To: Skywatcher who wrote (21582)5/15/2008 10:24:16 AM
From: TimF  Read Replies (1) | Respond to of 36917
 
Polar Bears: 'Still Alive... Having Fun'

By INVESTOR'S BUSINESS DAILY | Posted Wednesday, May 14, 2008 4:20 PM PT

Regulation: The Interior Department ruled Wednesday that the polar bear will be protected as a threatened species. Why special treatment for an animal whose population has more than doubled over the last 50 years?

Read More: Business & Regulation

Because it's politically correct. The polar bear has become such a beloved icon that even a pro-development Republican secretary of the Interior can't muster the courage to say no to the forces of environmentalism.

The polar bear is more than just a cuddly looking beast that roams the Arctic region. It's a wishbone in the fight between misanthropic activists determined to send the developed world back a few centuries and those who wish to see human development go forward.
Sad polar bear stranded on ice floe courtesy of AP. Get the picture?
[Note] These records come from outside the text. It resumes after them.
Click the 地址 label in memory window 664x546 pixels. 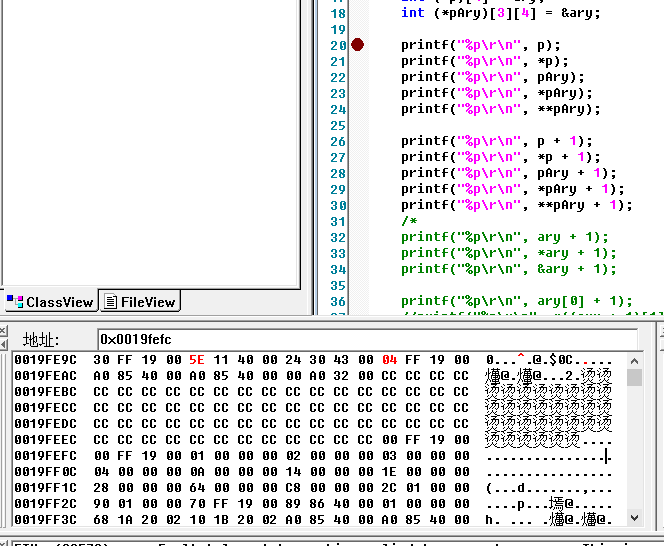[x=41, y=340]
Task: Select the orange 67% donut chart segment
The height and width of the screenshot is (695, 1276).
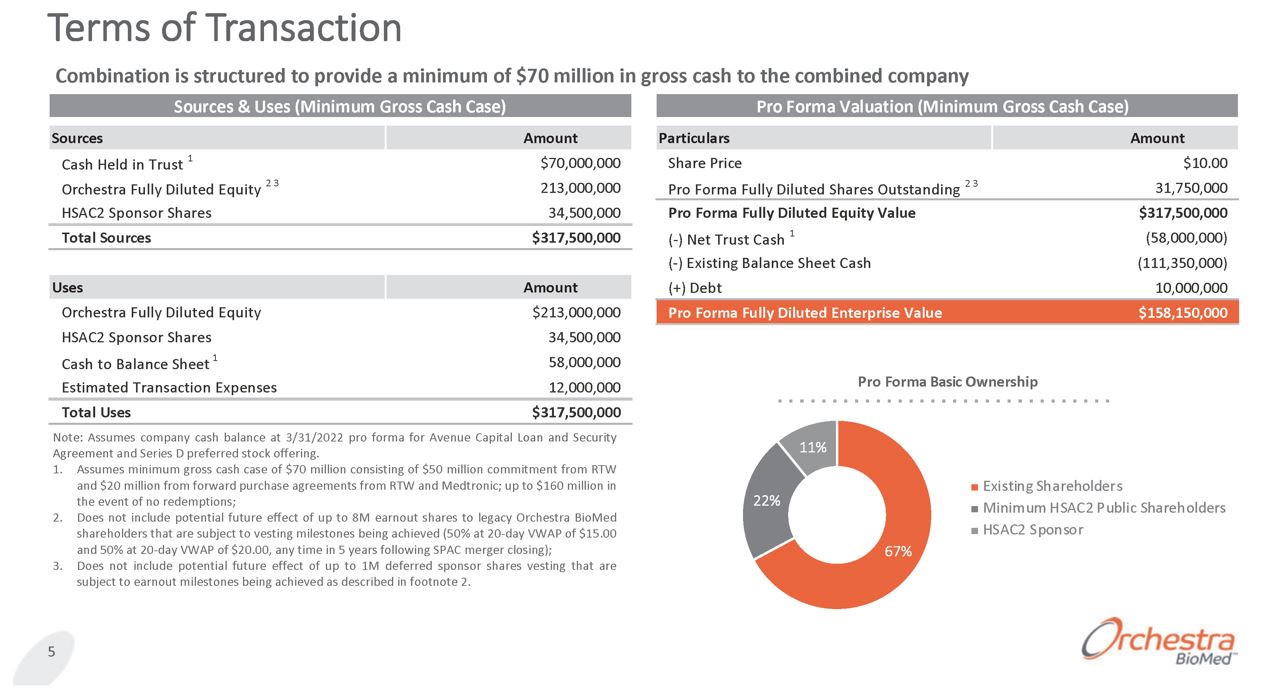Action: [880, 570]
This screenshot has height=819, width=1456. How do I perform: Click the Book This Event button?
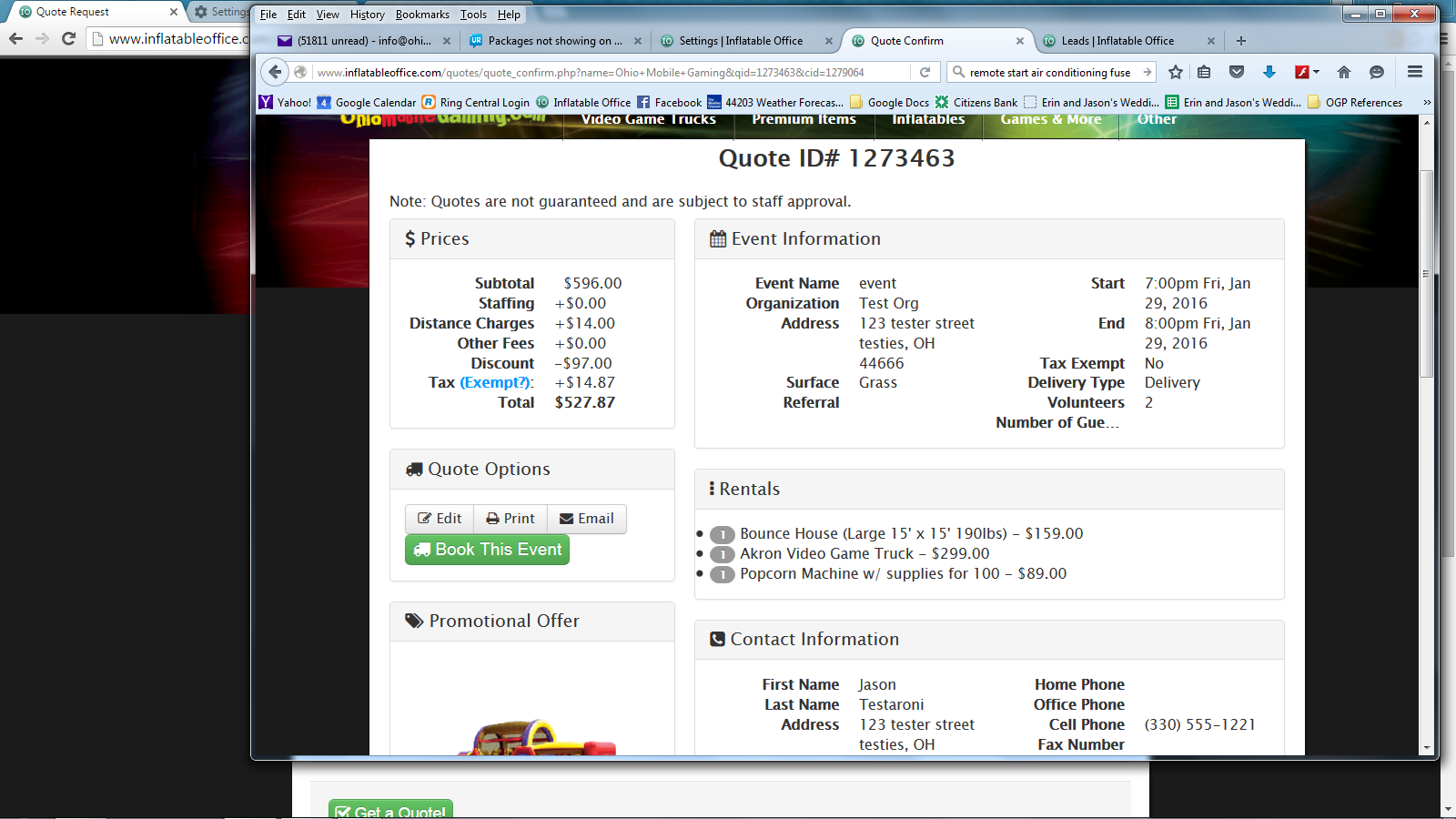[x=487, y=550]
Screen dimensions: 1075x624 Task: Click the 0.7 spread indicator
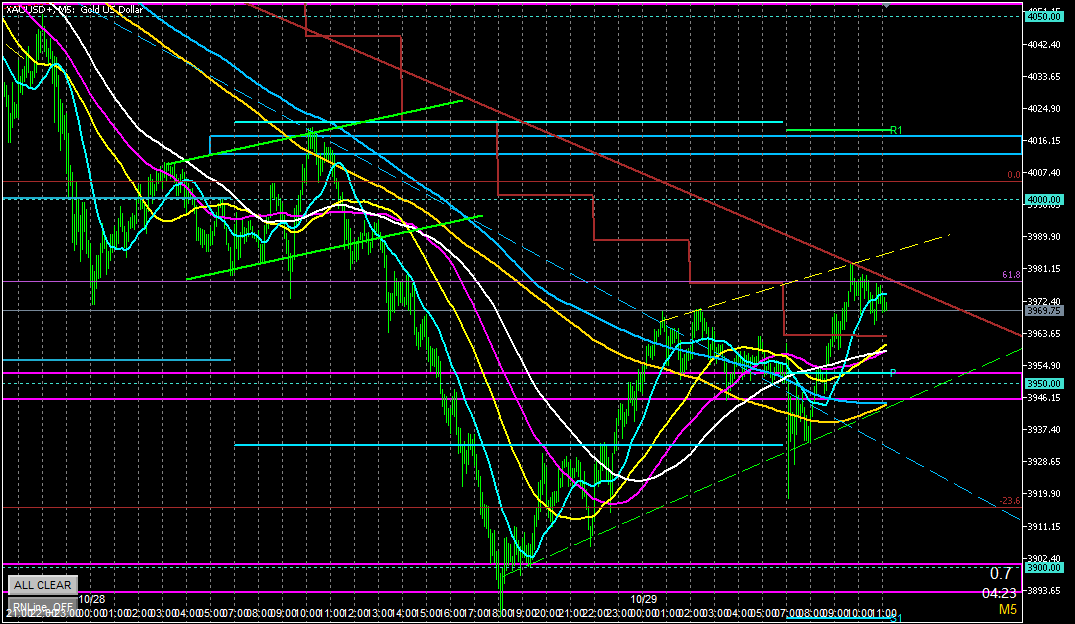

Sad polar bear stranded on ice floe courtesy of AP. Get the picture?

These beautiful creatures have become pawns in the environmentalists' campaign to block oil and gas exploration and drilling in Alaska's Arctic National Wildlife Refuge, and beyond.

To be fair, Interior Secretary Dirk Kempthorne's decision was forced. In late April, a federal judge in Oakland gave the department until May 15 to decide if the polar bear should fall under protection of the Endangered Species Act. The court was acting on a suit filed by environmental groups that were trying to compel a ruling.

Though bullied by the court, Kempthorne still had a choice. He just made the wrong — and an unnecessary — one. The polar bear is already under the shield of the federal Marine Mammal Protection Act and its population is at a historic high.

Oh, you thought its numbers were shrinking? Forget the maudlin media wailing about global warming leading to the extinction of the polar bear because man-made global warming will melt its habitat.

Its numbers are actually growing. There might be as many as 25,000, and probably no fewer than 22,000, today while 50 years ago, there were somewhere between 8,000 and 10,000.

Three years ago, Mitch Taylor, director of wildlife research for the government of the Canadian territory Nunavut, told the Edinburgh Scotsman that the growing polar bear population increase is "really unprecedented, and in places where we're seeing a decrease in the population, it's from hunting, not from climate change."

"Never before has a thriving species been listed under the Endangered Species Act, nor should it," said Reed Hopper, an attorney for the Pacific Legal Foundation that plans to sue the government over the listing.

Hopper also notes another reason the listing was unwarranted: The polar bear has already survived two global warming eras that were as hot or hotter than the anticipated coming climate change.

Perhaps the administration made the ruling because it felt that it just couldn't compete with the hype campaign being waged by environmental groups and their allies in the media.

That famous photo of those stranded polar bears drifting out to sea on a melting ice floe is hard to overcome — even after it was learned that the photo was taken in August, when fringe ice routinely melts in the Arctic, and a witness said the bears were "not in danger at all" and "are still alive and having fun."

Never mind the facts. The goal is to scare the public, to assert with confidence that two-thirds of the world's polar bear population will be gone by 2050 — which would, incidently, return it to the level it was a half century ago, an age that was much cooler than the extreme heat that's been projected (by questionable models) for the middle of this century.

We close by citing the observation of the one person who can bring clarity to a debate that has been almost shut down because those who dare question the environmentalists' orthodoxy are routinely shouted down:

"No evidence exists that suggests that both bears and the conservation systems that regulate them will not adapt and respond to the new conditions" of climate change, Canadian biologist Taylor wrote in a report for the U.S. Fish and Wildlife Service.

"Polar bears have persisted through many similar climate cycles."

Man is far better off helping himself than trying to help animals that aren't in danger.